Well it turns out that’s the fuel level adjust screw and accompanying locking nut for the secondary throttle (which only opens after about 50% throttle travel or so). All the way down is all the fuel, all the time, forever and ever. I noticed the secondary throttle discharge was completely wet even while idling.

This screw was adjusted more correctly.

 

And off we go! I went on a “Lap of I-95″ test. On the whole, performance was excellent. I made a point to exit and then re-enter the freeway repeatedly to do full throttle pulls from ~25 to 70mph. It still tended to be a little backfire-y when letting off from high throttle demands. Given that the mechanic didn’t have a chance to properly tune and road test, I think something’s still a little whacky, but that is now an addressable problem.

Hello, Mr. Tesla. Get in my belly.

In the end, I concluded that there had to be a very specific series of events and misjudgements for the running condition to get this bad. Here is my assessment of what happened:

  • I replace the front fuel pump. Given that I had no lift and was working entirely on the ground without help, mostly in the dark, I didn’t drop the fuel tank fully and inspect it. I only lowered it enough on the straps to grab the fuel pump. Therefore, I didn’t see how much rust was inside.
  • When the front fuel pump went back in, I neglected to install an inline filter on the output side.
  • Filling of the fuel tank with new fuel, plus the force of the collision, likely washed a lot of loose debris into circulation, where it was picked up by the pump.
  • I specifically used the front tank around town and during the Motorama trip attempt to ensure the system was operational.
  • The carburetor began clogging with this rust slurry, causing me to abandon the Motorama trip as problems gently surfaced.
  • Gradually, with additional around-the-town usage, it became worse as more rust slurry blocked the caburetor inlet screen.
  • The particulate debris MAY have also affected the operation of the fuel tank selector valve – I am uncertain if it played a substantial role in the earlier problems.
  • The mechanic was able to test for proper fuel volume delivery because the valve problem was a some times thing, which incorrectly ruled out the fuel system as a source of trouble. The Ford official player’s guide makes you only time the delivery of 1 pint of fuel as the test. I was pumping into a 5-gallon gas can and was purposefully holding the pumps on for a while in case something caused them to lose power.
  • After the carburetor rebuild, I told him to continue testing using the front tank, because the rear tank was in an unknown state to me and had a non-functional fuel gauge sensor, whereas I said I had replaced the front fuel pump and fuel gauge sensor.
  • Furthermore, for debugging systems in isolation, they bypassed the fuel tank selector valve completely and directly piped the front fuel tank to the carburetor.
  • The carburetor began clogging with rust slurry again, leading to much the same symptoms and to the frustration of all involved.
  • This timed well with me electing to cut my expenses and asking them to stop work.
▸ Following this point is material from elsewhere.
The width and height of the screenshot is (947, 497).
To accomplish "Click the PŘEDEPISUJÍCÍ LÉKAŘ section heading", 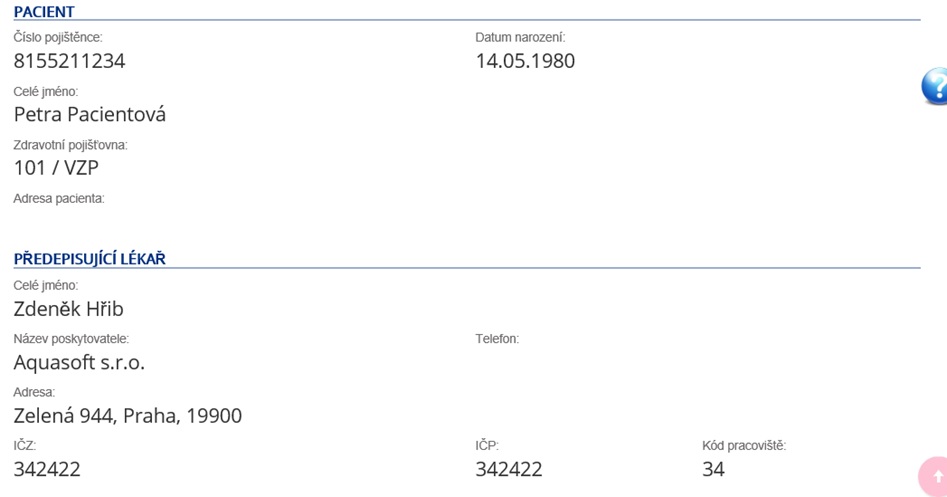I will [x=89, y=258].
So there you have it. Once again, one of my vans is stymied by the uncertain nature of fuel delivery. You know what? Electrons don’t need fuel filters! What are you gonna catch, some neutrinos?

How bad is the front tank? Probably very. Before I turned anything on again post inspection, I went and bought the biggest clear inline filter Pep Boys had to sell and dropped it on the front fuel tank’s output line. That’s what it looked like afterwards. Delicious, delicious BROWN . I’m not likely to do any fancy fuel tank treatments to stop this. New replacements can be had for $100 or less, and as long as the bed has to come off, replacement will be easy. Plus, unlike Mikuvan’s filter, these two things are easy to reach, so I am likely just going to keep changing big plastic pubbles first and foremost.